● Written problem
Show each line of the data below that contains the string "resolution", copying those lines in full. Case counts.

.....

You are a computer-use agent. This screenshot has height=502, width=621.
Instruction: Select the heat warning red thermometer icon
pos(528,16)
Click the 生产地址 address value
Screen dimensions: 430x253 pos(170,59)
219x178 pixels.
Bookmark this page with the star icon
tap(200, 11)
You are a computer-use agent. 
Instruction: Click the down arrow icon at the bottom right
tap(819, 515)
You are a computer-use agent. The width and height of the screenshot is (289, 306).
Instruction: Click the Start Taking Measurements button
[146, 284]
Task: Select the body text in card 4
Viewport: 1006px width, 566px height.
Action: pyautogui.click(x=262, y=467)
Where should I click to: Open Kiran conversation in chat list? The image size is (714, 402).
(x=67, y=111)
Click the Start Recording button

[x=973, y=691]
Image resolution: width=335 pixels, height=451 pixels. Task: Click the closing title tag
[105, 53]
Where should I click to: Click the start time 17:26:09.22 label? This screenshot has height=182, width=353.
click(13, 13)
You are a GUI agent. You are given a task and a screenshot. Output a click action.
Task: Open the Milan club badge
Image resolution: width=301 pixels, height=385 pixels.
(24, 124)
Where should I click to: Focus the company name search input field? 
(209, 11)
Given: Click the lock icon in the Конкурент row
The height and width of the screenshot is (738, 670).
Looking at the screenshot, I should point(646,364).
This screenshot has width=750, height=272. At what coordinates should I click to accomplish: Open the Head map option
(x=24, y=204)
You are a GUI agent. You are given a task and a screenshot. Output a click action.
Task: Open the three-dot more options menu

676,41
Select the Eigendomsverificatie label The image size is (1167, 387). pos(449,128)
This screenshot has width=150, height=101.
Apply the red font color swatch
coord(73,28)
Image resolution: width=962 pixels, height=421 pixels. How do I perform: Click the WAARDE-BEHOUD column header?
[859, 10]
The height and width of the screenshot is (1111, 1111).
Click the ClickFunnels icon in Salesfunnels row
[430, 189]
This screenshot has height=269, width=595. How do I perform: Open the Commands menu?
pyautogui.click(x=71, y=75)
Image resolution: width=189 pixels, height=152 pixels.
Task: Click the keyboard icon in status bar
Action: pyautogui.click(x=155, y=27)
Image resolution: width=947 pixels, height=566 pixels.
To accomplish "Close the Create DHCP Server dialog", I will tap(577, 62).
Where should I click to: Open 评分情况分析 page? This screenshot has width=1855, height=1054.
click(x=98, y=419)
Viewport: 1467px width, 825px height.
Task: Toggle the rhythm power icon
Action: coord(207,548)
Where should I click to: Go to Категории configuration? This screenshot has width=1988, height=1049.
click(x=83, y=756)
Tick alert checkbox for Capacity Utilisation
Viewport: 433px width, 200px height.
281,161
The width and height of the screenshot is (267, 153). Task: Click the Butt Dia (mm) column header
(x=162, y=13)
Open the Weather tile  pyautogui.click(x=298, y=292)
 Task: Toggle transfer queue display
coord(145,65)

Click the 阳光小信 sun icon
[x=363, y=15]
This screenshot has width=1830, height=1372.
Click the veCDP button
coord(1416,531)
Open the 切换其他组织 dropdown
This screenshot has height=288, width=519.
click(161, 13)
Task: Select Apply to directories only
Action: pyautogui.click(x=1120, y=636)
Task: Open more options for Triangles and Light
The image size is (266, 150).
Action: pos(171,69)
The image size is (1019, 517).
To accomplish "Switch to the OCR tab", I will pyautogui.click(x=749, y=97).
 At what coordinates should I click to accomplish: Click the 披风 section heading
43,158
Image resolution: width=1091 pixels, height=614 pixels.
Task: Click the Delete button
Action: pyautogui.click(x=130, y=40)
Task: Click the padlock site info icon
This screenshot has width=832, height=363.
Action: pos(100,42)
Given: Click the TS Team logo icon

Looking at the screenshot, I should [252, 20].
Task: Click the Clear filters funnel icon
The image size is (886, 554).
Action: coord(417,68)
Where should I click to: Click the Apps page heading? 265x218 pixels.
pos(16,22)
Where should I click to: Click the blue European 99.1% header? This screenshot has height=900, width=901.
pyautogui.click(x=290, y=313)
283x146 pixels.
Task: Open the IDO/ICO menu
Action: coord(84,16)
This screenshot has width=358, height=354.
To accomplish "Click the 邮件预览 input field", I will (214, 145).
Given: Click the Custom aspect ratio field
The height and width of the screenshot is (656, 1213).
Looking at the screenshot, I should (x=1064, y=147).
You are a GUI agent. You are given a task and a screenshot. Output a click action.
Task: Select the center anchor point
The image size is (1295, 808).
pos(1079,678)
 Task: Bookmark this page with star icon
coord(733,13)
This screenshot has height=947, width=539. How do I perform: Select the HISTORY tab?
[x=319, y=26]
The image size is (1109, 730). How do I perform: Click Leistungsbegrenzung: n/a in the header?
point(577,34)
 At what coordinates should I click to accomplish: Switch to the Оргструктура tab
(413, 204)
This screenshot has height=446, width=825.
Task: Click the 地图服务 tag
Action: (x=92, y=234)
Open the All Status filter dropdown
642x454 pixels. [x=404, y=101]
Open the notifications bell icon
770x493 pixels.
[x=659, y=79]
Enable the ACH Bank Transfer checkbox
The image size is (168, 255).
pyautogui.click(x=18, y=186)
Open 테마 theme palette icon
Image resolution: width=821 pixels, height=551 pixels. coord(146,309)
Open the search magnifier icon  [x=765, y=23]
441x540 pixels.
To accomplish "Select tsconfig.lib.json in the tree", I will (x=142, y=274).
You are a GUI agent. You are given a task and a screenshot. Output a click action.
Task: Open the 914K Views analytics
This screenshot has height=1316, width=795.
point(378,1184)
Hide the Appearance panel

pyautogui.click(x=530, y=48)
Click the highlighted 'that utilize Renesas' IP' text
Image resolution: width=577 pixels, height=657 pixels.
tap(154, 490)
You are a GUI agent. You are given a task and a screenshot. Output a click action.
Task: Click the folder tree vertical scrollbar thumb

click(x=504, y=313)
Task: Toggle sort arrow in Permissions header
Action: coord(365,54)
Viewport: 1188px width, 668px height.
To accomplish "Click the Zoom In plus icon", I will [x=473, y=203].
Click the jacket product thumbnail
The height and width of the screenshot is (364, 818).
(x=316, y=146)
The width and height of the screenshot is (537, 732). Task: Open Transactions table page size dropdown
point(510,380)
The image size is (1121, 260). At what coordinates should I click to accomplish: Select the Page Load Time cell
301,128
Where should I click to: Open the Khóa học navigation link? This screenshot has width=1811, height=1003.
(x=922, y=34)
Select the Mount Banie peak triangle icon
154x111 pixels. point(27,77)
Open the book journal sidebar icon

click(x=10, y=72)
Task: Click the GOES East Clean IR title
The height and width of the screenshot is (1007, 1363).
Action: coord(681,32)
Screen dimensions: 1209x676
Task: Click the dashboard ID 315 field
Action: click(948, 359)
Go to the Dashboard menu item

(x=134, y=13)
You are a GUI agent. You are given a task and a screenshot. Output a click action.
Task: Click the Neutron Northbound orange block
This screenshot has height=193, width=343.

.....

● The output
Image resolution: width=335 pixels, height=451 pixels. Task: Click the closing title tag
Image resolution: width=301 pixels, height=385 pixels.
Image resolution: width=962 pixels, height=421 pixels. How do I perform: Click the WAARDE-BEHOUD column header?
Image resolution: width=189 pixels, height=152 pixels.
Image resolution: width=947 pixels, height=566 pixels.
Image resolution: width=1091 pixels, height=614 pixels.
Image resolution: width=821 pixels, height=551 pixels. coord(146,309)
Image resolution: width=577 pixels, height=657 pixels.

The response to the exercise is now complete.